### What is being asked
Your reply should hold the line containing "Given: Expand the" and every later line of the records, reproduced exactly, and no other lines.

Saved entries:
☆ ☆ ☆ ☆
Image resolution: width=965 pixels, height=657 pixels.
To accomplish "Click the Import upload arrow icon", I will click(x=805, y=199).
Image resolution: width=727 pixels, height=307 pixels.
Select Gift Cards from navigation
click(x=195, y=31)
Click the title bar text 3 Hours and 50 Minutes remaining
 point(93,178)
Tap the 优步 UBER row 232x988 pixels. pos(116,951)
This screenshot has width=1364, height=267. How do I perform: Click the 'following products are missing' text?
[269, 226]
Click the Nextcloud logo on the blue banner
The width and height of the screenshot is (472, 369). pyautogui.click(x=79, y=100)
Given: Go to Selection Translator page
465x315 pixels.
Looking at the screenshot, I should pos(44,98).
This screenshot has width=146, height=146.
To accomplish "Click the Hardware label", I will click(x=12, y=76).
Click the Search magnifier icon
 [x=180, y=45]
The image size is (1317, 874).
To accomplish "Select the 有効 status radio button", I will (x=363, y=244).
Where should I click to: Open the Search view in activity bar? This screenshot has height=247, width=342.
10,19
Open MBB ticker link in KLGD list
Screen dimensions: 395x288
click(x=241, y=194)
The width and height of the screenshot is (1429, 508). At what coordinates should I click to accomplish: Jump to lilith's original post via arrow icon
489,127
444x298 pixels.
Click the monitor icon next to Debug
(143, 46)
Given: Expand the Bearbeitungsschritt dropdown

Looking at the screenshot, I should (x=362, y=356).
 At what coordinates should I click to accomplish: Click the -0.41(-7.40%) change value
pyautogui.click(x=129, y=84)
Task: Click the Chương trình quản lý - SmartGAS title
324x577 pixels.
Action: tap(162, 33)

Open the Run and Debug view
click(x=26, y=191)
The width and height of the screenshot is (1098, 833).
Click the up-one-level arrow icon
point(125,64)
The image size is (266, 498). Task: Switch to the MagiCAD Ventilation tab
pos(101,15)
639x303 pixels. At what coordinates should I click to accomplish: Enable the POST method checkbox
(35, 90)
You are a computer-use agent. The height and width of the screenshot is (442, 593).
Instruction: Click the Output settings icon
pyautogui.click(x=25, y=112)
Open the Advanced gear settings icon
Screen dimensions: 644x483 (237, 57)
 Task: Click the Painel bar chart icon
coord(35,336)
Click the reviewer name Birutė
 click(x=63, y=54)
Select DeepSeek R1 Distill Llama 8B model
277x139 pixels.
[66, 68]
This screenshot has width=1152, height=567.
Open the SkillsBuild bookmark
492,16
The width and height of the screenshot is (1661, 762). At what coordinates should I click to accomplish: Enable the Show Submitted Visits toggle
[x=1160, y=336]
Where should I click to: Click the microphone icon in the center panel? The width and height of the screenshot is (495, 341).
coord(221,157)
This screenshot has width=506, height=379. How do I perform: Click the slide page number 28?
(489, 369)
☆ ☆ ☆ ☆
### Answer space
Given: Expand the Bearbeitungsschritt dropdown

Looking at the screenshot, I should (x=362, y=356).
 At what coordinates should I click to accomplish: Click the -0.41(-7.40%) change value
pyautogui.click(x=129, y=84)
Task: Click the Chương trình quản lý - SmartGAS title
324x577 pixels.
Action: tap(162, 33)

Open the Run and Debug view
click(x=26, y=191)
The width and height of the screenshot is (1098, 833).
Click the up-one-level arrow icon
point(125,64)
The image size is (266, 498). Task: Switch to the MagiCAD Ventilation tab
pos(101,15)
639x303 pixels. At what coordinates should I click to accomplish: Enable the POST method checkbox
(35, 90)
You are a computer-use agent. The height and width of the screenshot is (442, 593).
Instruction: Click the Output settings icon
pyautogui.click(x=25, y=112)
Open the Advanced gear settings icon
Screen dimensions: 644x483 (237, 57)
 Task: Click the Painel bar chart icon
coord(35,336)
Click the reviewer name Birutė
 click(x=63, y=54)
Select DeepSeek R1 Distill Llama 8B model
277x139 pixels.
[66, 68]
This screenshot has width=1152, height=567.
Open the SkillsBuild bookmark
492,16
The width and height of the screenshot is (1661, 762). At what coordinates should I click to accomplish: Enable the Show Submitted Visits toggle
[x=1160, y=336]
Where should I click to: Click the microphone icon in the center panel? The width and height of the screenshot is (495, 341).
coord(221,157)
This screenshot has width=506, height=379. How do I perform: Click the slide page number 28?
(489, 369)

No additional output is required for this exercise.